**PROBLEM 1**: In the text about narwhal heart rates, to roughly how many beats per minute did the whales' heart rates drop from their resting rate of 60?
**PROBLEM 2**: Continue the text about narwhal heart rates, picking up after its last sentence.

**TEXT EXCERPT**:

★ ★ ★

This threat is unusual. It's noisy and unfamiliar. Instead of the usual flight response, your body reacts oddly.

You dive, flipping your flippers as fast as they can go. Meanwhile, your heart rate plummets. It's as if your heart wants you to freeze in place, similar to the way young rabbits and deer play possum. (Biologists, borrowing from Greek, call this acting-dead defense “thanatosis.") Yet the rest of you wants to escape. This conflict cannot be good for your cardiovascular health.

The researcher who discovered this reaction almost ignored it. Biologist Terrie Williams of the University of California at Santa Cruz, who studies the physiology of large mammals, spent two summers collecting heart-rate and flipper-activity data from wild narwhals in Greenland.

Researchers are studying narwhals to understand how the whales react to human disturbance. (Video: T.M. Williams/UC Santa Cruz)

The whales were stranded or caught in nets. Before cutting the whales loose, scientists outfitted the animals with a monitoring device. Immediately the narwhal bodies showed this conflicting response.

“My first inclination was to throw out the first couple of hours,” Williams said. “The animals were doing something weird. It was clear it wasn't a normal dive response.” Only later did she realize the weirdness was in the whales' reaction to humans.

Williams had developed the device, a combination EKG monitor, accelerometer and depth meter, to study marine mammals; she first tested it on retired dolphins that had been trained to work with the Navy. The machine was adapted for narwhals, made more rugged for colder and deeper water. Collaborating with Greenland's Institute for Natural Resources, Williams and her colleagues stuck the monitor to wild whales with suction cups.

A few days later, the monitor fell off and floated to the surface, where Williams and her teammates located it via VHF and satellite signals. They repeated the process for a total of nine whales.

This was the first time anyone had measured heartbeats in narwhals, Williams said. As the scientists report in a paper published Thursday in Science, the whales' heart rates plummeted from a resting rate of 60 to about three or four beats per minute.

Meanwhile, despite their sluggish hearts, the narwhals moved their flippers as fast as they could go. Williams likened the conflicting signals to narwhal hearts to the taxing experience of human triathletes: “Stress plus cold water in the face plus exercise.” (Triathletes are twice as likely to die during a race as marathoners, at a rate of about 1.5 deaths per 100,000 triathlon participants.)

★ ★ ★

**SOURCE DATA**:

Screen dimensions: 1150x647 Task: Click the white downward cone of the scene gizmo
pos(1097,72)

★ ★ ★

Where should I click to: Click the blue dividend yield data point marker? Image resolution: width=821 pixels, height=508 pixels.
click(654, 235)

★ ★ ★

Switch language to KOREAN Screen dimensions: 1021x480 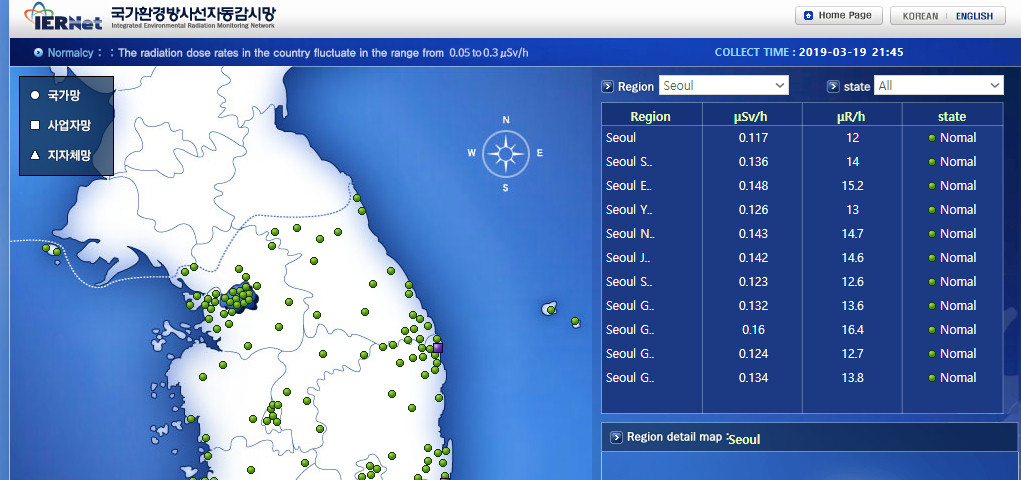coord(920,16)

★ ★ ★

**ANSWER SECTION 1**: About three or four beats per minute.

**ANSWER SECTION 2**:
Williams said it was unclear, at this stage, whether this depressed blood flow plus increased exercise was dangerous to narwhals. She hypothesized that the response probably restricts oxygen to the whales' brains; this might, for instance, explain the disorientation rescuers observe when they try to return beached whales to the sea. The animals are also in danger of overheating, Williams said, if the slow circulatory systems fail to redistribute heat equally around their bodies.

The paper “provides a new angle on the vulnerability of narwhals to anthropogenic disturbance, which is linked to the sweeping environmental changes we are observing across the Arctic,” said Kristin Laidre, an ecologist at University of Washington who studies whales and bears in Greenland.

Earth is home to about 123,000 adult narwhals, according to the International Union for Conservation of Nature. Historical threats include killer whales and subsistence hunting by Arctic communities.

Human intrusion and depleted sea ice are looming. “With climate change, we are on a trajectory for a very different Arctic in the coming decades,” said Laidre, who was not involved with the Science paper. “This will mean a new reality for narwhals. A better understanding of human impacts is essential for conservation of this species given what the future looks like.”

Until recently, sea ice blocked the Arctic from heavy boat traffic and offshore oil and gas development. That's changing.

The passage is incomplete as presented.